The more common story among world religions is about people rising above their current state to approach divinity. Hinduism imagines a cycle of life, wherein reincarnation provides a vehicle for the spirit to move to a higher order of being. Buddhism provides a path to enlightenment through meditation and the purging of desire. Judaism finds right relations with God through obedience to the Law and faithfulness to the covenant. Islam encourages its adherents to approach God through the practice of the five pillars of the faith. Native American folklore tells of man becoming eagle, and flying upward to the Great Spirit. Prayer and meditation are almost universal practices among the world religions. Truly, we have much in common, not the least of which is our inborn desire to come to God.

But unlike most of the tenets of the world’s religions, the foundational claim of Christianity is that the gulf between God and humanity is bridged by God. God becomes man. Paradoxically, omnipotent and eternal God chooses to be contained in the fragile, vulnerable body of a baby born into a violent and oppressive world, and entrusted to parents who themselves are powerless and poor. How audacious to think that the infinite would become finite! Why would God do such a thing?

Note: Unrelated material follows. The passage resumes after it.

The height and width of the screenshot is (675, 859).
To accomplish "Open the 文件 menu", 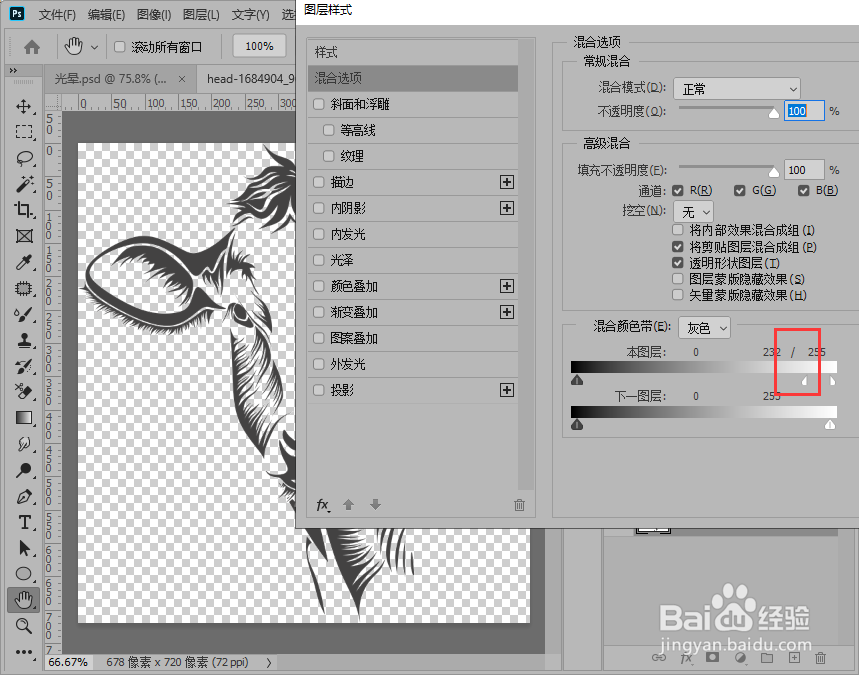I will [x=56, y=14].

The answer, of course, is love. God’s love is the driving force that brings God to us when we cannot find our way to God. All of our attempts at enlightenment, salvation, and purity are ultimately as much folly as a turtle trying to jump out of a well. So the God of light becomes Emmanuel (God with us) to lead us out of the darkness.

This may seem absurd to anyone who considers for a moment the immensity of God. But a story circulating online recently (author unknown) helps to make sense of it. There once was a farmer who didn’t believe in God, and thought this Emmanuel stuff was nonsense. One winter night, as a blizzard began to cover his farm with snow, he heard a loud thump that shook the house slightly; then another thump like the first. Looking outside, he could make out about a dozen wild geese, milling around in his yard, confused and panicked. Caught in the storm as they migrated south, now they were in danger of perishing.

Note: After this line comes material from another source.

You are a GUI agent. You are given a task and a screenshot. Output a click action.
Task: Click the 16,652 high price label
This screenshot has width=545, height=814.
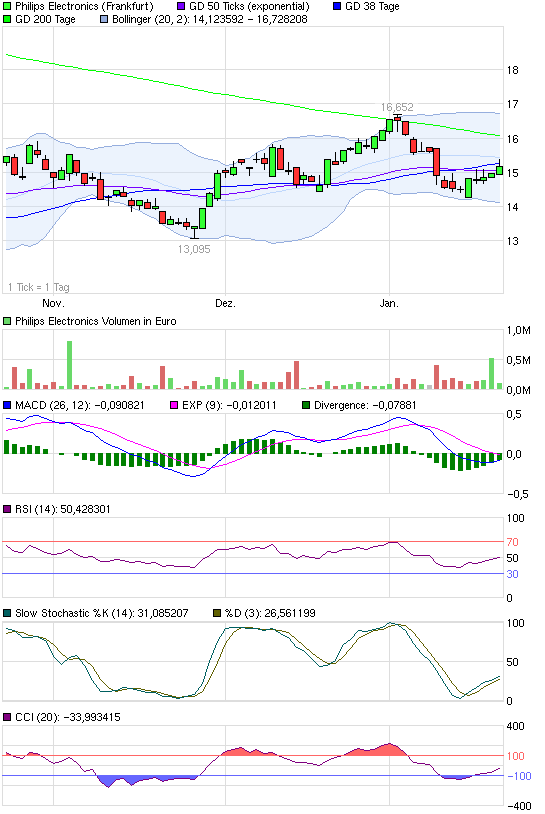click(397, 107)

The barn! There, he thought, the geese could ride out the storm. So he struggled over to the barn, opened the big door and waited for them to go inside. But the geese huddled vainly together for protection. He beat on the barn door to get their attention. He tried shooing them in, but this only frightened them more. He tried luring them into the barn with a trail of bread crumbs. Nothing he did brought the geese into the safety of his barn.

Then recognition came to him. The geese just won’t follow a man! Perhaps they will follow another goose. He went into the barn, picked up one of his farm geese and carried the scared bird out into the yard, circling around the wild flock to the side away from the barn. There he turned his bird loose. Honking and flapping its wings, his goose made a beeline into the barn, and the wild geese followed.

Later that evening, the paradox of Emmanuel suddenly made sense to the farmer. "The geese would not follow me. I was too frightening to them. They would only follow another goose."